Digital marketing has opened the door for politicians to build communities, grow their followers, and mobilize potential voters—particularly through social media. And while incorporating digital is a necessity for today's political campaigns, there's no escaping the scrutiny and exposure that the channel brings.

“It basically makes it incredibly difficult to hide or shut anything down, whereas previously you had a handful of gatekeepers and media outlets [that decided whether] to run with something,” says Evan Sutton, communications director at the New Organizing Institute, which provides training and resources for progressive movements.
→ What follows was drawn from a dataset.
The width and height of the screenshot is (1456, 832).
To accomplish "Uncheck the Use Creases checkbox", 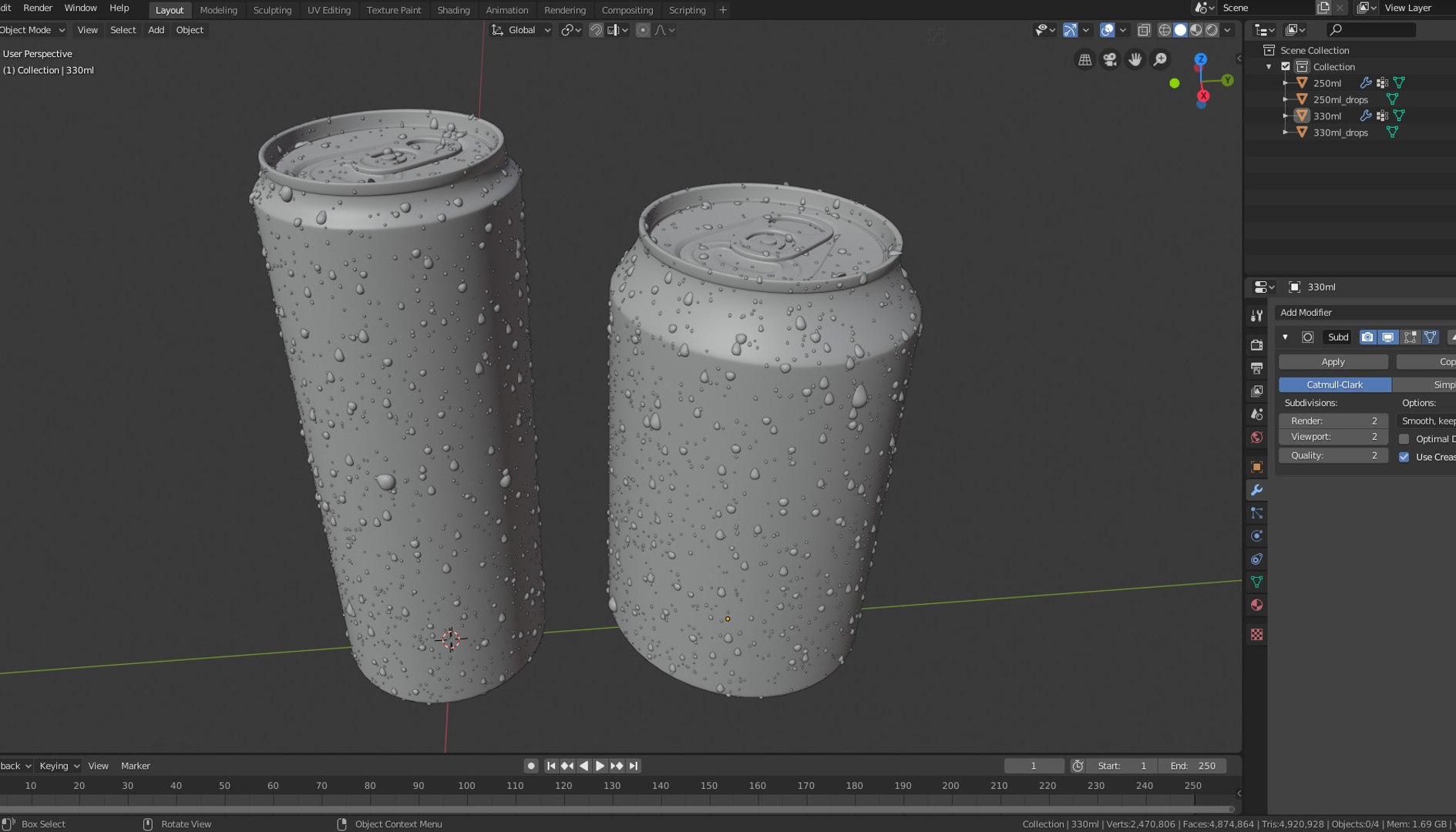I will tap(1404, 457).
The social element in particular is a loose cannon: Once the fuse is lit, it can go off in any direction. When conservative advocacy group Americans for Prosperity purchased the Twitter hashtag #16TrillionFail so followers could tweet condemnations about the Obama campaign, the movement saw some success. But Sutton notes unexpected developments when Democrats co-opted the hashtag.
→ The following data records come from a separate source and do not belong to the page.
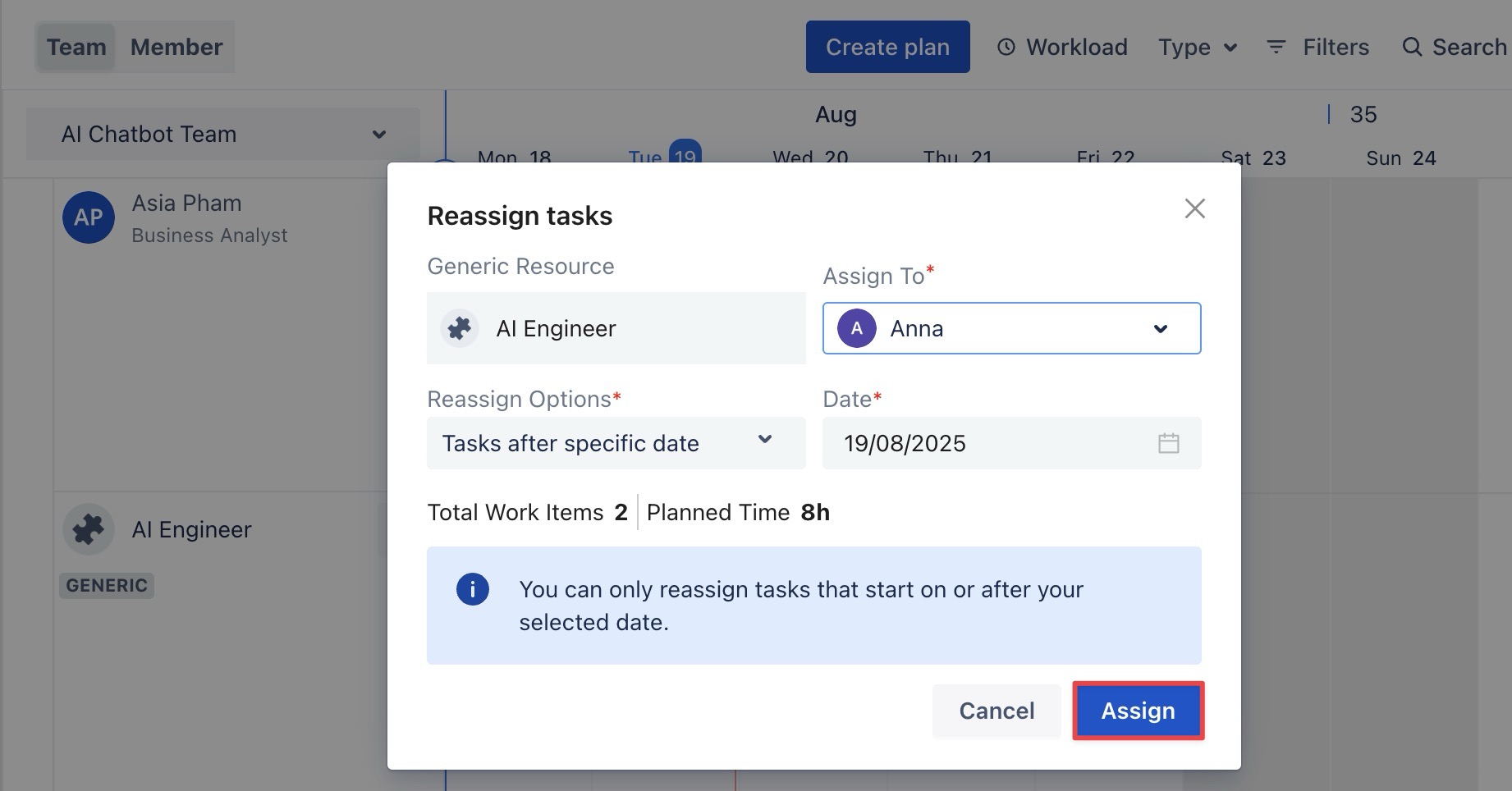Screen dimensions: 1512x791
Task: Open the Filters panel
Action: pos(1317,47)
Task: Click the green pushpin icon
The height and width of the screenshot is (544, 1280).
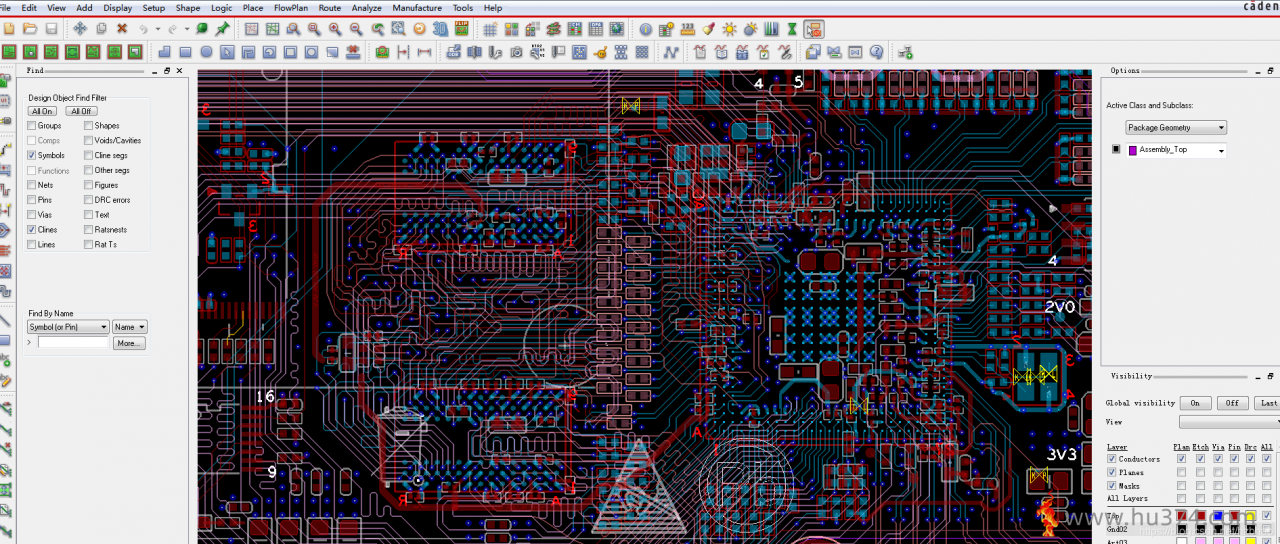Action: 222,29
While Americans for Prosperity made the classic mistake of treating the Internet as a broadcast channel rather than a conversational outlet, Democrat Senator Claire McCaskill made the same error and compounded it by sending poorly thought-out content; she tweeted about a ball game while her progressive base discussed the imminent execution of death row inmate Troy Davis.
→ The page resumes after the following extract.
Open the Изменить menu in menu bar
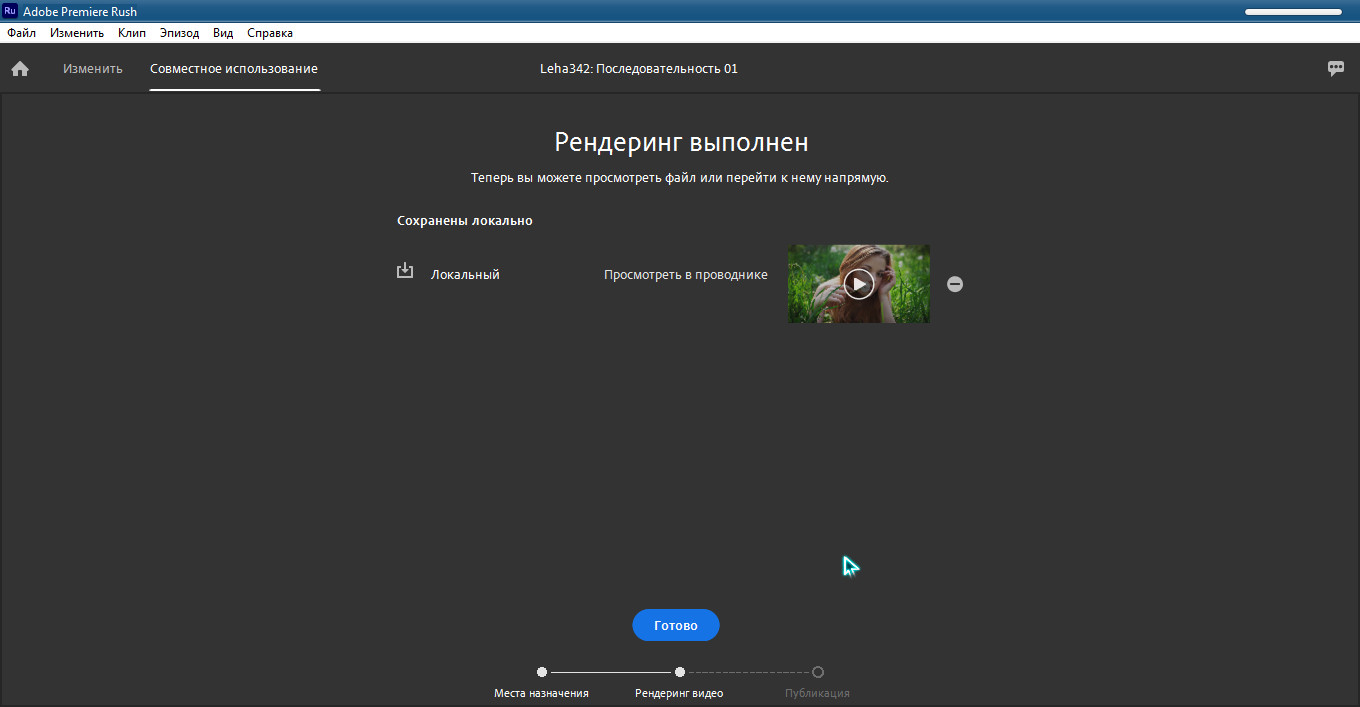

“At that point in time [McCaskill] was following no one,” Sutton says. “She was using it purely as a broadcast mechanism and not as a way to collect information about what people are talking about and then interact with people based on what's going on.”

Even agencies as skilled as President Obama's can make social missteps. Sparked by Republican presidential candidate Mitt Romney's infamous blunder about “the 47%,” the Obama campaign's “For All” drive aimed to spark word of mouth. The campaign asked young people to write on their hands how they've benefitted through the past four years, post the picture on a major social network, and add the hashtag #ForAll. Texas Republican Governor Rick Perry got into the mix by tweeting, “@BarackObama has forgotten how much he added to natldebt #ForAll our kids to pay off.”

Michael Beach, cofounder of Mitt Romney's digital agency of record, Targeted Victory, notes party-line differences in digital strategies: Democrats focus on mobilizing voters, while Republicans try to persuade.

It's in the mobilization that social can be risky, but done well it can be beneficial. President Obama, Beach says, is often applauded for mobilizing his constituency online—a major factor in his 2008 presidential campaign against Senator John McCain. But Beach notes that Romney's online campaign focused on persuading the undecided.

“We obviously want to match and exceed their activist-building,” he says, “but the thing that we're the best at is actually getting our message in front of a persuadable voter.”